I say this after ABC News suspended national correspondent Matt Gutman on Wednesday after Gutman inaccurately reported on air that Kobe Bryant and his four daughters were killed in a Sunday helicopter crash.

It’s a terrible mistake, no doubt, and I watched a later report on the crash Sunday afternoon where Gutman apologized several times on air for conveying wrong information. 

Said Gutman, “We are in the business of holding people accountable. And I hold myself accountable for a terrible mistake, which I deeply regret. I want to personally apologize to the Bryant family for this wrenching loss and any additional anguish my report caused.”

In a statement, ABC said, “Reporting the facts accurately is the cornerstone of our journalism. As he acknowledged on Sunday, Matt Gutman’s initial reporting was not accurate and failed to meet our editorial standards.”

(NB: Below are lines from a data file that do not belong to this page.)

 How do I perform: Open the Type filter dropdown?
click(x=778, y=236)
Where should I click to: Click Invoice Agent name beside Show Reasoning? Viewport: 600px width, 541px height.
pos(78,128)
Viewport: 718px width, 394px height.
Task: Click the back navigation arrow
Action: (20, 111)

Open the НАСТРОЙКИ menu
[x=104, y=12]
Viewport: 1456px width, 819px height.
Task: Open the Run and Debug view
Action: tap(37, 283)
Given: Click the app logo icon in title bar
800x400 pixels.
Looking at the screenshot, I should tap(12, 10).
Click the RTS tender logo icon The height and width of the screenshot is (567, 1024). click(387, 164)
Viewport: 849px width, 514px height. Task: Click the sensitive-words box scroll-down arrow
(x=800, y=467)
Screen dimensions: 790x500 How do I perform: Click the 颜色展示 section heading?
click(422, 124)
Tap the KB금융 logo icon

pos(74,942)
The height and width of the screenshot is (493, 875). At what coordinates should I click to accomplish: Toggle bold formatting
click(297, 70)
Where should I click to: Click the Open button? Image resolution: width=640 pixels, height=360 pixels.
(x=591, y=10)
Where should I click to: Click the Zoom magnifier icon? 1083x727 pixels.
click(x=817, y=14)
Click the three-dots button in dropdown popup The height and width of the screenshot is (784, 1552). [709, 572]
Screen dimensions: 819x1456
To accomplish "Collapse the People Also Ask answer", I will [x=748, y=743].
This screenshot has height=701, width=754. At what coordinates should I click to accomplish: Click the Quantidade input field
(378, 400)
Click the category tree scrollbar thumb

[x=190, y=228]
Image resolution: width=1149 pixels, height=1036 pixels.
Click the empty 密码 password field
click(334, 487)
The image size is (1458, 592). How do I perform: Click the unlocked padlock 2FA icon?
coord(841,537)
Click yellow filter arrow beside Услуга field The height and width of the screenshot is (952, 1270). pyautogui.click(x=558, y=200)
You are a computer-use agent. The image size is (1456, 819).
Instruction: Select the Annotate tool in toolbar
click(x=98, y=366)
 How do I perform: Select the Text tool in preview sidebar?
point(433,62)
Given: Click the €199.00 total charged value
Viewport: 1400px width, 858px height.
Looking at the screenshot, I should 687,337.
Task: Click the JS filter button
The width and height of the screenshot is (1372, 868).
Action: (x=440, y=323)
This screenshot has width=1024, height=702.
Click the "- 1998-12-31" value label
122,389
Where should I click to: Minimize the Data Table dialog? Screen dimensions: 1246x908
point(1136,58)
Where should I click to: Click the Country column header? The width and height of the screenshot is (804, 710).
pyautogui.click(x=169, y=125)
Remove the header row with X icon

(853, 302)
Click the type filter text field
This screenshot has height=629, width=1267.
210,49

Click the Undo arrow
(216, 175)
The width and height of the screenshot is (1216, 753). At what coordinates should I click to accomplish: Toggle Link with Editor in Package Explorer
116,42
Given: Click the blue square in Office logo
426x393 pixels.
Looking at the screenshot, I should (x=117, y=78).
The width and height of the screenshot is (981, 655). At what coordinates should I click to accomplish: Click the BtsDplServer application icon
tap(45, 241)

I agree with Gutman’s suspension because I fully realize any news organization is only as strong as the accuracy of its reporting. It appears he fell into the trap of trying to be first, instead of trying -- above all else -- to be correct.

But what’s also crucial to note in this situation is Gutman was quick to correct his information as soon as he realized it was wrong. This is something all legitimate news organizations do. We correct and clarify statements which are misleading.

What I’m left wondering is why our elected officials, the leaders of our nation, are not held to the same accountability standards. The news media gets gutted when we make every attempt to correct our mistakes, while politicians are left to spew lie after lie with no repercussions.

Example A is President Trump, who the Washington Post determined on Jan. 20 to have made 16,200 false or misleading claims during his presidency – with no clarifications.

To break that figure down, Mr. Trump averaged six misleading claims a day in 2017, nearly 16 a day in 2018, and more than 22 a day in 2019.

As difficult as that is to comprehend, Mr. Trump’s followers love him. I even heard one local Trump fan say the president’s lies are not the least bit concerning to him because his policies are so beneficial.

Umm, OK.

Not to pick on Mr. Trump, politicians on both sides of the aisle are guilty. I found it humorous to read a breakdown in The New York Times after each Democratic debate. The analysis would determine which statements were mostly true, exaggerated or misleading.

So many of the statements by so many of the candidates fell into the exaggerated or misleading category.

The obvious moral of this story is politicians should be held to the same standards as journalists. Every time they offer misleading information, suspend them. But then who would run the country?